STEWART PATRICK, ALEXANDRA HUGGINS
The “Global South” is making a linguistic comeback.
The renewed currency of the catchall term—one of many that have been used colloquially to describe the world’s political and economic divisions—is unsurprising. Escalating geopolitical rivalry between the United States and China has revived bipolar dynamics reminiscent of the Cold War, when much of the world became pawns in a superpower competition. Moscow’s aggression against Ukraine has only intensified pressure on developing nations to pick a side between the democratic West and authoritarian China and Russia—a choice that many resist. Meanwhile, a succession of systemic shocks—including the coronavirus pandemic, economic fallout from Ukraine, and the deepening climate emergency—have underscored the gross inequities at the core of the world economy and the vulnerability of lower- and middle-income nations to political, economic, and ecological crises not of their own making.

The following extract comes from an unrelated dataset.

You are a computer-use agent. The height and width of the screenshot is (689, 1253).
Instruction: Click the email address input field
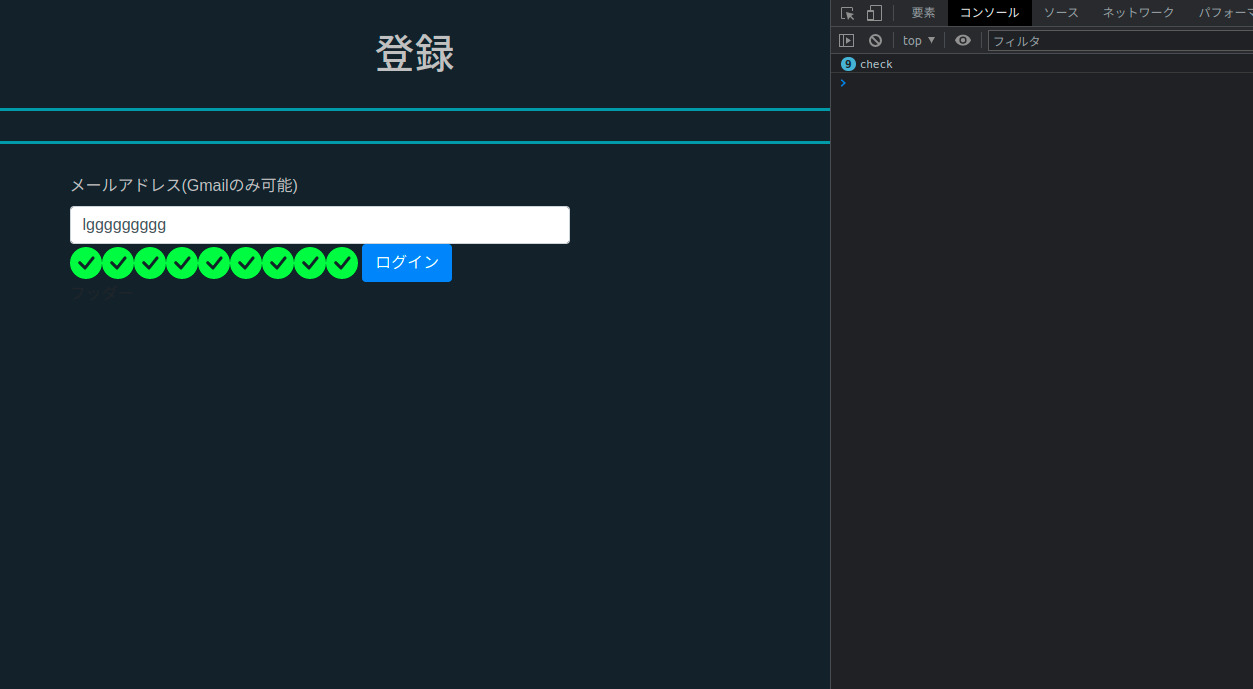pyautogui.click(x=319, y=224)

Academic use of the term has exploded, and leaders of international organizations and major democracies are deploying the phrase with notable frequency. “Many countries of the Global South face huge debts, increasing poverty and hunger, and the growing impacts of the climate crisis,” UN Secretary-General Antonio Guterres lamented last November, as the world’s population topped 8 billion. World Bank President Ajay Banga has used the term, as has U.S. President Joe Biden and his senior administration officials, including the national security adviser and the secretary of commerce. More significantly, some leaders of the very nations the label purports to describe have embraced it. Standing beside Biden at a June 22 White House press conference, Indian Prime Minister Narendra Modi declared that “lending a voice to the priorities of the Global South” is a central objective of India’s G20 chairmanship.
The phrase has once again become a convenient shorthand for a broad swath of nations seeking to overhaul the unjust structures of the global economy, hedge their strategic bets, and promote the emergence of a more multipolar system. But analysts and policymakers would be wise to invoke the term with greater restraint, both to avoid unwarranted generalizations and to steer clear of past mistakes.